Untersuchter Text:

1623 gab es im Bezirk folgende Keltern: 4 in Unterjesingen, eine in Reusten, dem Kloster Bebenhausen gehörende, 1760 infolge Aufgabe des Weinbaus überflüssig geworden und zur Dorfkirche umgewandelt, je eine in Herrenberg (jetzt Kasten oder Steinhaus genannt), Gültstein, Tailfingen, Rohrau und Pfäffingen, 2 in Mönchberg, beide dem Kloster Hirsau gehörend und 4 in Kayh, 2 der „Kellerei“ (Kameralamt), 2 dem Kloster Bebenhausen gehörend. Die letzte Kelter wurde in ein Schafhaus umgewandelt. (…)

Gesammelte Daten:
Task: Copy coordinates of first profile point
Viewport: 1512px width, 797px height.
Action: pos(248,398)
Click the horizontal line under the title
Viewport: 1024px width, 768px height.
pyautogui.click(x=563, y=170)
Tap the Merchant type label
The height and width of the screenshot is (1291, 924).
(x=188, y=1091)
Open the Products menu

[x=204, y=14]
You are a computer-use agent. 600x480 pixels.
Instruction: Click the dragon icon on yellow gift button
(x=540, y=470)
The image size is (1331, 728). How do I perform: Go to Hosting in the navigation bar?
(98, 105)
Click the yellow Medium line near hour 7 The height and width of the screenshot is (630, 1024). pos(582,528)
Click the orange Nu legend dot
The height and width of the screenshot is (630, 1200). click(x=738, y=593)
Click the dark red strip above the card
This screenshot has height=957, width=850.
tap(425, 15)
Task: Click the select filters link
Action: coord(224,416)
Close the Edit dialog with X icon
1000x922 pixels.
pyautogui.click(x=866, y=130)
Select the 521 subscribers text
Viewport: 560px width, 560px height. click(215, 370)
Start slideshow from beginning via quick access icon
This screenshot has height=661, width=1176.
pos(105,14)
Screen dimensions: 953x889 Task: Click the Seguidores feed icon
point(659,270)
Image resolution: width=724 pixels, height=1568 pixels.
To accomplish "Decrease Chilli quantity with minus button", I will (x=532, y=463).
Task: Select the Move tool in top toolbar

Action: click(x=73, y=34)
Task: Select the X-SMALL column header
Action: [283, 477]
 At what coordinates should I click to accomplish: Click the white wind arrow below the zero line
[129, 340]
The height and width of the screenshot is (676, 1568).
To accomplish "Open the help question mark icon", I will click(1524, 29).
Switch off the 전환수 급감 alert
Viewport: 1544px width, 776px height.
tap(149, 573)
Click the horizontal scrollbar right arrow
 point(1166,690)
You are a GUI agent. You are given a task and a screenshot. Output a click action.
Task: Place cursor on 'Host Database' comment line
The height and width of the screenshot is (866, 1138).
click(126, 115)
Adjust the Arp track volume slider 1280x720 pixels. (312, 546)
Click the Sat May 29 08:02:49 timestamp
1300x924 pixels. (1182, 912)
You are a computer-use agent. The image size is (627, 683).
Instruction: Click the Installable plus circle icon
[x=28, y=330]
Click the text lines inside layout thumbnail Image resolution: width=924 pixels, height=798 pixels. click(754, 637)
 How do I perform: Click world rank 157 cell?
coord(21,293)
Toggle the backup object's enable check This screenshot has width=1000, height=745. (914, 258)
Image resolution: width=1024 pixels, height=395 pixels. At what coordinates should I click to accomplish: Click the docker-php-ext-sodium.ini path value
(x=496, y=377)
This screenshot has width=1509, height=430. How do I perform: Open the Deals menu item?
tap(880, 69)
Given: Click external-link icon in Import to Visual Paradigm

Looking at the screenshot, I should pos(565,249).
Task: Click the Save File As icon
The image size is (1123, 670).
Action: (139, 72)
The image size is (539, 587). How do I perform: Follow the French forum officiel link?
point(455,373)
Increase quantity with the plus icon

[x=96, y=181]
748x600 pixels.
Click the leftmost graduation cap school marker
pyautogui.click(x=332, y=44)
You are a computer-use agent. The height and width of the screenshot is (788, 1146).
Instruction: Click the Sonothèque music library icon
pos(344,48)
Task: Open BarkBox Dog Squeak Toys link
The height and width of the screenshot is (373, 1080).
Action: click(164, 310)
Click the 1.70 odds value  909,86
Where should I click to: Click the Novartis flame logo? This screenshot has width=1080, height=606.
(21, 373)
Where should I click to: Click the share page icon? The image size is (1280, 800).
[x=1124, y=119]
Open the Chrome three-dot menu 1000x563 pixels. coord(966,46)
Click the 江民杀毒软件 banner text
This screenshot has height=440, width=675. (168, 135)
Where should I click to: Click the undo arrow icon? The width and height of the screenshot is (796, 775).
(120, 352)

Aufgabenstellung:
A) Schreiben Sie aus dem Text über die Keltern die Stelle von „1623 gab es“ bis „Schafhaus umgewandelt. (…)“ wörtlich ab.
B) Prüfen Sie bitte, ob die folgenden Aussagen mit dem Text über die Keltern übereinstimmen, und antworten Sie jeweils mit Ja oder Nein samt den entscheidenden Worten des Textes im genauen Wortlaut.
(i) Die Kelter in Reusten gehörte dem Kloster Bebenhausen.
(ii) Die beiden Keltern in Mönchberg gehörten dem Kloster Bebenhausen.
(iii) Die Kelter in Reusten wurde 1760 zur Dorfkirche umgewandelt.
Die Daten werden hier nicht gebraucht.

Lösungen der Aufgaben:
A)
1623 gab es im Bezirk folgende Keltern: 4 in Unterjesingen, eine in Reusten, dem Kloster Bebenhausen gehörende, 1760 infolge Aufgabe des Weinbaus überflüssig geworden und zur Dorfkirche umgewandelt, je eine in Herrenberg (jetzt Kasten oder Steinhaus genannt), Gültstein, Tailfingen, Rohrau und Pfäffingen, 2 in Mönchberg, beide dem Kloster Hirsau gehörend und 4 in Kayh, 2 der „Kellerei“ (Kameralamt), 2 dem Kloster Bebenhausen gehörend. Die letzte Kelter wurde in ein Schafhaus umgewandelt. (…)

B)
(i) Ja: „eine in Reusten, dem Kloster Bebenhausen gehörende“
(ii) Nein: „2 in Mönchberg, beide dem Kloster Hirsau gehörend“
(iii) Ja: „1760 infolge Aufgabe des Weinbaus überflüssig geworden und zur Dorfkirche umgewandelt“